- League: International League
- Sport: Baseball
- Duration: April 22 – September 29
- Games: 154
- Teams: 8

Regular season
- Season MVP: Jimmy Bloodworth, Montreal Royals

Governors' Cup Playoffs
- League champions: Montreal Royals
- Runners-up: Syracuse Chiefs

IL seasons
- ← 19471949 →

= 1948 International League season =

The 1948 International League was a Class AAA baseball season played between April 22 and September 29. Eight teams played a 154-game schedule, with the top four teams qualifying for the post-season.

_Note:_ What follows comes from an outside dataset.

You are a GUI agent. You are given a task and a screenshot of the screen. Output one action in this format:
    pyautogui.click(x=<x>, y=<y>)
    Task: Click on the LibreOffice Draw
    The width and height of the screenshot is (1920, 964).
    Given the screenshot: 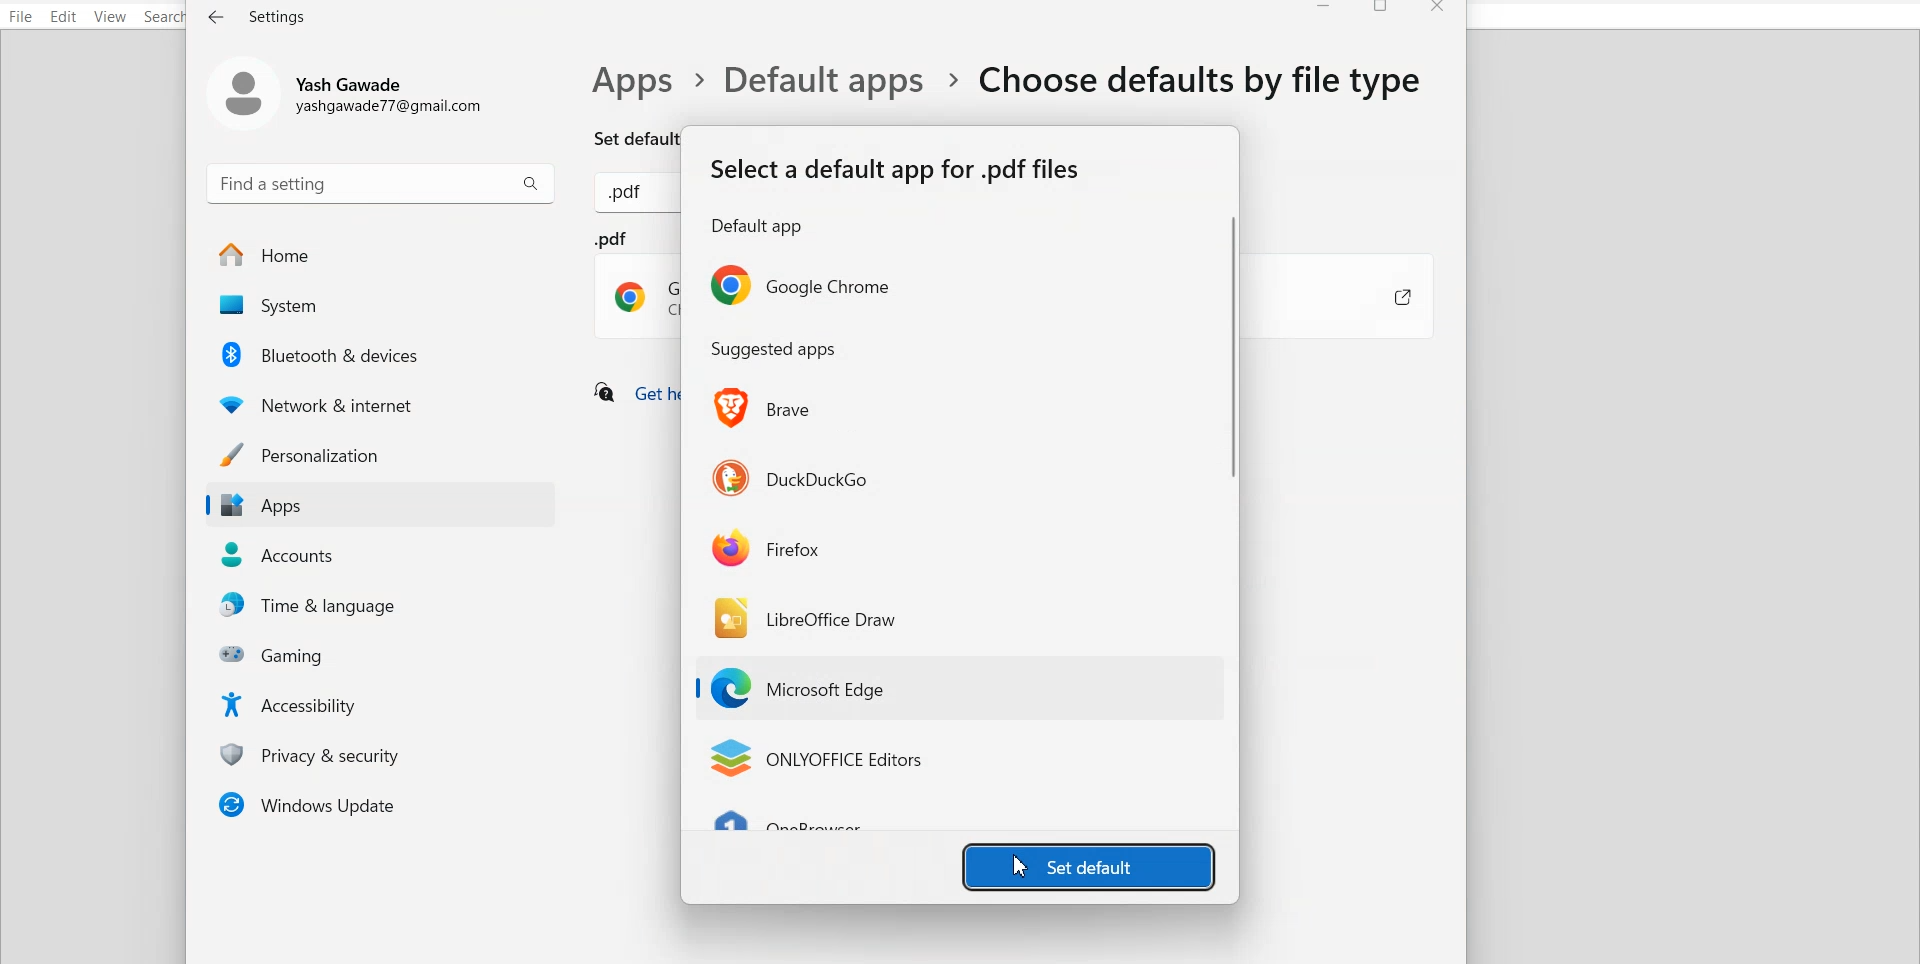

The Montreal Royals won the Governors' Cup, defeating the Syracuse Chiefs in the final round of the playoffs.

==Team changes==
- The Toronto Maple Leafs ended their affiliation with the Boston Red Sox and began an affiliation with the Philadelphia Phillies.

==Teams==

1948 International League
| Team | City | MLB Affiliate | Stadium |
| Baltimore Orioles | Baltimore, Maryland | Cleveland Indians | Municipal Stadium |
| Buffalo Bisons | Buffalo, New York | Detroit Tigers | Offermann Stadium |
| Jersey City Giants | Jersey City, New Jersey | New York Giants | Roosevelt Stadium |
| Montreal Royals | Montreal, Quebec | Brooklyn Dodgers | Delorimier Stadium |
| Newark Bears | Newark, New Jersey | New York Yankees | Ruppert Stadium |
| Rochester Red Wings | Rochester, New York | St. Louis Cardinals | Red Wing Stadium |
| Syracuse Chiefs | Syracuse, New York | Cincinnati Reds | MacArthur Stadium |
| Toronto Maple Leafs | Toronto, Ontario | Philadelphia Phillies | Maple Leaf Stadium |

==Regular season==
===Summary===
- The Montreal Royals finished with the best record in the regular season for the second time in three seasons.

===Standings===

International League
| Team | Win | Loss | % | GB |
| Montreal Royals | 94 | 59 | .614 | – |
| Newark Bears | 80 | 72 | .526 | 13.5 |
| Syracuse Chiefs | 77 | 73 | .513 | 15.5 |
| Rochester Red Wings | 78 | 75 | .510 | 16 |
| Toronto Maple Leafs | 78 | 76 | .506 | 16.5 |
| Buffalo Bisons | 71 | 80 | .470 | 22 |
| Jersey City Giants | 69 | 83 | .454 | 24.5 |
| Baltimore Orioles | 59 | 88 | .401 | 32 |

==League Leaders==
===Batting leaders===

| Stat | Player | Total |
|---|---|---|
| AVG | Coaker Triplett, Buffalo Bisons | .353 |
| H | Johnny Groth, Buffalo Bisons | 199 |
| R | Johnny Groth, Buffalo Bisons | 124 |
| 2B | Johnny Groth, Buffalo Bisons | 37 |
| 3B | Johnny Groth, Buffalo Bisons | 16 |
| HR | Howie Moss, Baltimore Orioles | 33 |
| RBI | Ed Sanicki, Toronto Maple Leafs | 107 |
| SB | Sam Jethroe, Montreal Royals Johnny Welaj, Toronto Maple Leafs | 18 |

===Pitching leaders===

| Stat | Player | Total |
|---|---|---|
| W | Jack Banta, Montreal Royals Bill Reeder, Rochester Red Wings | 19 |
| L | Bob Kuzava, Baltimore Orioles Andy Tomasic, Jersey City Giants Johnnie Wittig, Baltimore Orioles | 16 |
| ERA | Bob Porterfield, Newark Bears | 2.17 |
| CG | Dixie Howell, Syracuse Chiefs | 27 |
| SHO | Bob Porterfield, Newark Bears | 6 |
| SO | Jack Banta, Montreal Royals | 193 |
| IP | Dixie Howell, Syracuse Chiefs Bill Reeder, Rochester Red Wings | 247.0 |

==Playoffs==
- The Montreal Royals won their second Governors' Cup in three seasons, defeating the Syracuse Chiefs in five games.